[Exercise] Convert the material into a JSON list of strings, one string per line and skipping blank lines, starting with the line that contains "The image size is (1920, 1080)." and going on through the line that contains "[x=14, y=442]". Include only those lines.

[Word and element location records]
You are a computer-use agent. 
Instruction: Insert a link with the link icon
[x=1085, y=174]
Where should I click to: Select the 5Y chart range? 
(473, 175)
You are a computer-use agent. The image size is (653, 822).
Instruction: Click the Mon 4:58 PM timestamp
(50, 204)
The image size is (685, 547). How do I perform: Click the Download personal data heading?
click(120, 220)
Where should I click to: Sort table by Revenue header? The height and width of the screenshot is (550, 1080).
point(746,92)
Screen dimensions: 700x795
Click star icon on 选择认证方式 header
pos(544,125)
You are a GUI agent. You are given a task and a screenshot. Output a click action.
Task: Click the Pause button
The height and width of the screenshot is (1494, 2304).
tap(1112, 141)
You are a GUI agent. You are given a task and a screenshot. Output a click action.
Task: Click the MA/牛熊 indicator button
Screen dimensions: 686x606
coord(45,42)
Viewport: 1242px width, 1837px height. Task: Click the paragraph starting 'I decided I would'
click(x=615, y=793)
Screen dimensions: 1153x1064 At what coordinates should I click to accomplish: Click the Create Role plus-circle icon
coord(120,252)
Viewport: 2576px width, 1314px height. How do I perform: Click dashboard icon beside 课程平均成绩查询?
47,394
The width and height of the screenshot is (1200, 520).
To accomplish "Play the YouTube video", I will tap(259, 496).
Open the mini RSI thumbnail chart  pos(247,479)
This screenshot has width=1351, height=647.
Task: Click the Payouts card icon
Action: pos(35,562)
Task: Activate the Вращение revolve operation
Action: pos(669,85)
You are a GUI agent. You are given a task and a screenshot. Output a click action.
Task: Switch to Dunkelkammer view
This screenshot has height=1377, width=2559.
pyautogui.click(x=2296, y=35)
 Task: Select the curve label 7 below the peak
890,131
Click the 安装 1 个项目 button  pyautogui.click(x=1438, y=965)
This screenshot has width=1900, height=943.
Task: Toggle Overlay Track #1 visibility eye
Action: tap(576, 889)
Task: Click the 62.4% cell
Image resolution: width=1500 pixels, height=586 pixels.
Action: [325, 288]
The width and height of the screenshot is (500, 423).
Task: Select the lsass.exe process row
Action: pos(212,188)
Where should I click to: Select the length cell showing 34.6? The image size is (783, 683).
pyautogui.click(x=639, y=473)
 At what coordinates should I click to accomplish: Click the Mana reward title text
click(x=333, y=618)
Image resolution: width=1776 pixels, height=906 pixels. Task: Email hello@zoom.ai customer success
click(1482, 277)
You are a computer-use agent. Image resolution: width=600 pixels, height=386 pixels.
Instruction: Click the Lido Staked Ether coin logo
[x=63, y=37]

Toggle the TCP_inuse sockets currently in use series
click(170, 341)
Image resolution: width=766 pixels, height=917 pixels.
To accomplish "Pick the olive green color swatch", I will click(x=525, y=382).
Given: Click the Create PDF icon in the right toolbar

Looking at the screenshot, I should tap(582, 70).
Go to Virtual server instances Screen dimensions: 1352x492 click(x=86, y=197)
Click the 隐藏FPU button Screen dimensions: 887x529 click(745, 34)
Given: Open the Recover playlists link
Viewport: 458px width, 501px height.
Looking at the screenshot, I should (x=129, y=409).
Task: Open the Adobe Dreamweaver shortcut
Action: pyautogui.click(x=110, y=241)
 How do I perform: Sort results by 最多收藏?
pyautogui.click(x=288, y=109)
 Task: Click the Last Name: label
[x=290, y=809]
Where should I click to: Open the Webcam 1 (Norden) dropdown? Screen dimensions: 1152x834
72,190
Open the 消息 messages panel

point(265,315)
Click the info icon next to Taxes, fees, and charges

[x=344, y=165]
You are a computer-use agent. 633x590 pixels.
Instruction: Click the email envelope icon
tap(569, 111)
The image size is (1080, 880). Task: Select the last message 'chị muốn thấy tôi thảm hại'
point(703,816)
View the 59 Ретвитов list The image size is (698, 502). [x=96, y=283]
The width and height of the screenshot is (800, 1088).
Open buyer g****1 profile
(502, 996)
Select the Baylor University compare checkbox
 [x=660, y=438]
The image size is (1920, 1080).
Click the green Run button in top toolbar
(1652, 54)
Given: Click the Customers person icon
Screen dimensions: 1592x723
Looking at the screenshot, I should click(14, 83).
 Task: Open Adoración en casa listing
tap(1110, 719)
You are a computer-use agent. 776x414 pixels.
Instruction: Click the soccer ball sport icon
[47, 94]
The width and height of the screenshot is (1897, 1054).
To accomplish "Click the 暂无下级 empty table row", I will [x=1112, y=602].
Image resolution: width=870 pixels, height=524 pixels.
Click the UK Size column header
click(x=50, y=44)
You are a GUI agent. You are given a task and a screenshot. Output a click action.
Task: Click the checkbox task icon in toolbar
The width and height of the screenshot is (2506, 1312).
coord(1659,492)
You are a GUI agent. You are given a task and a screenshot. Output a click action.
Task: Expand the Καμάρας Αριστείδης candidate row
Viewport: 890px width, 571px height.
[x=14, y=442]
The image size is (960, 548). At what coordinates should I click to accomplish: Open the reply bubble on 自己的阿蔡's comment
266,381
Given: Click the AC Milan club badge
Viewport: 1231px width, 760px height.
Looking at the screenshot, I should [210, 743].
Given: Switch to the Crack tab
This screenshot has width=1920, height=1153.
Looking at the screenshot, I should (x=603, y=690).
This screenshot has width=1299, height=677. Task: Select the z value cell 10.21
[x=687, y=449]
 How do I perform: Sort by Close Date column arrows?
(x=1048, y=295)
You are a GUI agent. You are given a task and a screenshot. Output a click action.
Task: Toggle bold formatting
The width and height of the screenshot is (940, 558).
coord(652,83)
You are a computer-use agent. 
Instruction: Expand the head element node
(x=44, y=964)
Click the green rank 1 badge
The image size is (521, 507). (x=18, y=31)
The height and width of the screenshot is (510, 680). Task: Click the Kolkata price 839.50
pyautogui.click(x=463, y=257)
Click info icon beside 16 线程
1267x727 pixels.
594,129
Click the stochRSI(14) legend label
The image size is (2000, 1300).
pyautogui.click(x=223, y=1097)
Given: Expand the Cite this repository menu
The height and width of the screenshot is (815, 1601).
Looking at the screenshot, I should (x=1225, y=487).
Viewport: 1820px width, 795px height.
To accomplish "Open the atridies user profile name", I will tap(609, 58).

[Response to the task]
[
  "The image size is (1920, 1080).",
  "Click the green Run button in top toolbar",
  "(1652, 54)",
  "Given: Click the Customers person icon",
  "Screen dimensions: 1592x723",
  "Looking at the screenshot, I should click(14, 83).",
  " Task: Open Adoración en casa listing",
  "tap(1110, 719)",
  "You are a computer-use agent. 776x414 pixels.",
  "Instruction: Click the soccer ball sport icon",
  "[47, 94]",
  "The width and height of the screenshot is (1897, 1054).",
  "To accomplish \"Click the 暂无下级 empty table row\", I will [x=1112, y=602].",
  "Image resolution: width=870 pixels, height=524 pixels.",
  "Click the UK Size column header",
  "click(x=50, y=44)",
  "You are a GUI agent. You are given a task and a screenshot. Output a click action.",
  "Task: Click the checkbox task icon in toolbar",
  "The width and height of the screenshot is (2506, 1312).",
  "coord(1659,492)",
  "You are a GUI agent. You are given a task and a screenshot. Output a click action.",
  "Task: Expand the Καμάρας Αριστείδης candidate row",
  "Viewport: 890px width, 571px height.",
  "[x=14, y=442]"
]